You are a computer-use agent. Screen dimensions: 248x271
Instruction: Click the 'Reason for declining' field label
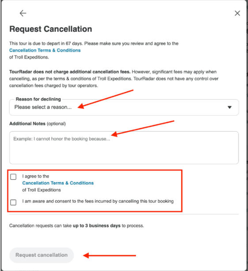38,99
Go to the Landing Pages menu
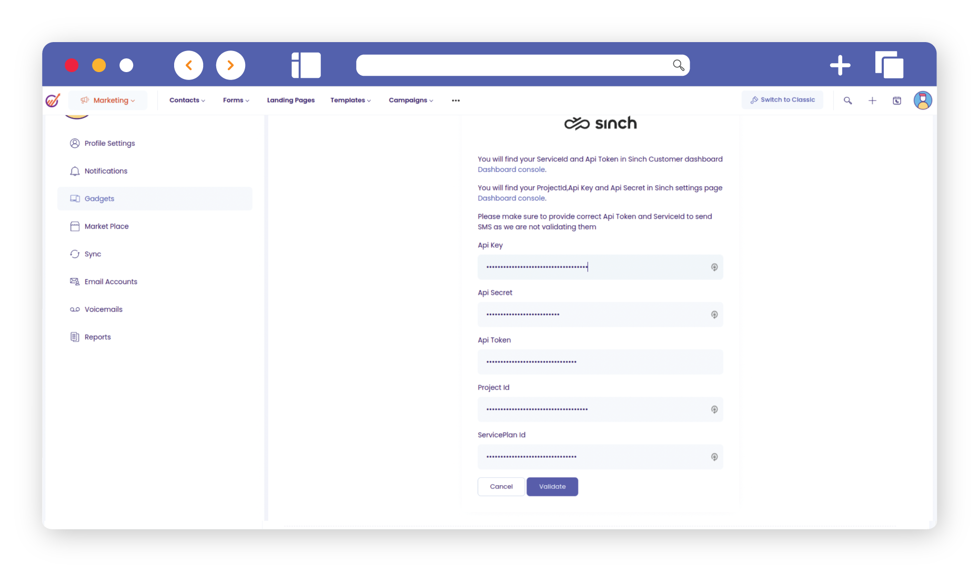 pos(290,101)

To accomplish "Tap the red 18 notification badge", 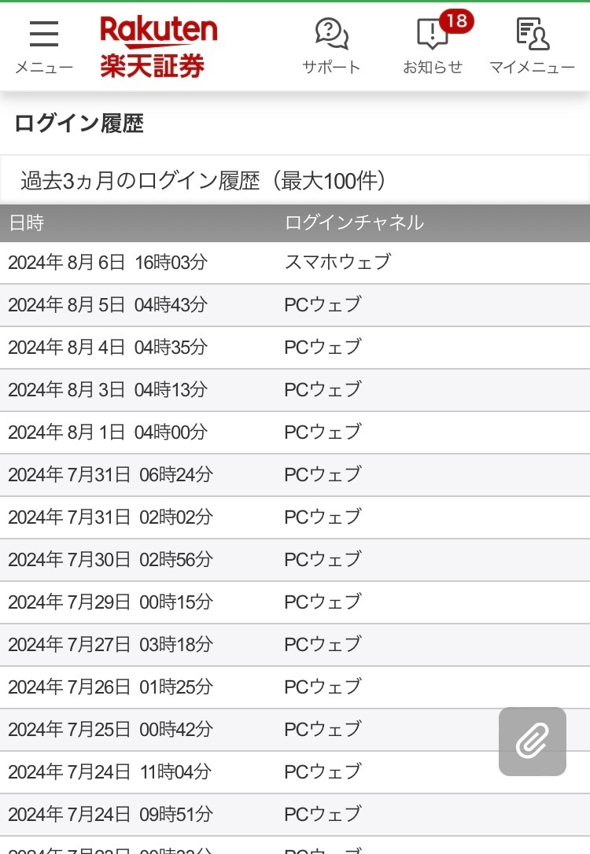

++++++

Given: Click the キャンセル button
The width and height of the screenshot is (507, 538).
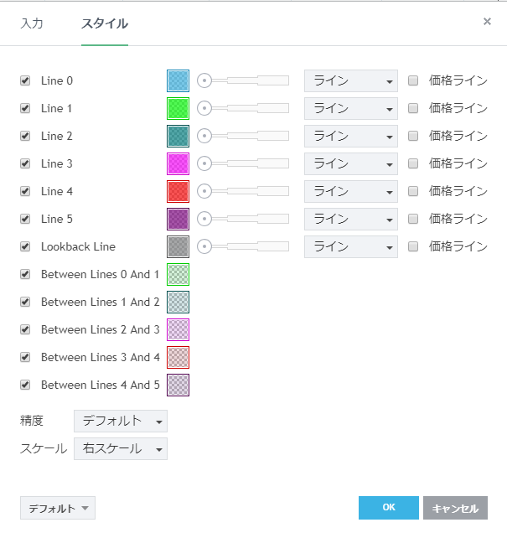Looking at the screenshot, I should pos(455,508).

++++++

- _TASK STATEMENT_
In the records above, everything from the line with "Go to the Landing Pages menu" down to the line with "red 18 notification" is to be set down exactly, both ends included, with no pictures and no other lines.

- _ANSWER SPACE_
Go to the Landing Pages menu
 pos(290,101)

To accomplish "Tap the red 18 notification badge", 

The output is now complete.